US lawmakers began a key markup session on a crypto market structure bill to establish clearer rules. Three amendments failed along party lines, with Democrats pushing for bipartisan solutions and ethics provisions. The bill was advanced by a 12-11 vote along party lines, receiving industry support for clear rules and consumer protections.
The Senate Agriculture Committee advanced the digital asset market structure bill by a 12-11 vote after voting on three failed amendments. The bill will move to the full chamber for a floor vote in the future. Lawmakers emphasized the need for bipartisan cooperation and combining the bill with the Senate Banking Committee’s draft.
An amendment proposed by Senator Dick Durbin to prevent federal agencies from bailing out digital asset intermediaries failed along party lines. Another amendment by Senator Michael Bennet to incorporate ethics provisions into the bill was also voted down. Democrats focused on ethics and bipartisanship, with concerns about oversight and national security.

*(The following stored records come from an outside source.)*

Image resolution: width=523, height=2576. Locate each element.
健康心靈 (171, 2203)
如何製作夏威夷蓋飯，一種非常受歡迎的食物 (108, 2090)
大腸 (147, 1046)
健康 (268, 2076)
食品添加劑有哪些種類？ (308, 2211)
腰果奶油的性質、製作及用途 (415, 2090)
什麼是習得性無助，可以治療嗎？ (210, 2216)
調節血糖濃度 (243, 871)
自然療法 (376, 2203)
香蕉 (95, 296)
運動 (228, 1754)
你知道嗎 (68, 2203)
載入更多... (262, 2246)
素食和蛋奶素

Senator Cory Booker highlighted goals for the bill, advocating for collaboration between regulatory agencies and protections for innovative technology. Booker expressed frustration over the lack of bipartisan participation in the bill and criticized President Trump’s involvement in crypto legislation. The need to prevent criminalizing code writers and ensuring ethical frameworks was underscored. Lawmakers on the Senate Agriculture Committee are making progress on the market structure bill, but bipartisan support remains elusive. Efforts must align with the Senate Banking Committee. Senator Klobuchar seeks to ensure the CFTC has at least four Senate-confirmed commissioners before the bill takes effect. The committee is expected to vote on 11 amendments, including those related to CFTC leadership, ethics, and foreign interference in US markets. Senator Roger Marshall’s amendment on credit card swipe fees may not be pushed forward. Source: Senate Agriculture Committee, Jan. 29, 3:32 pm UTC.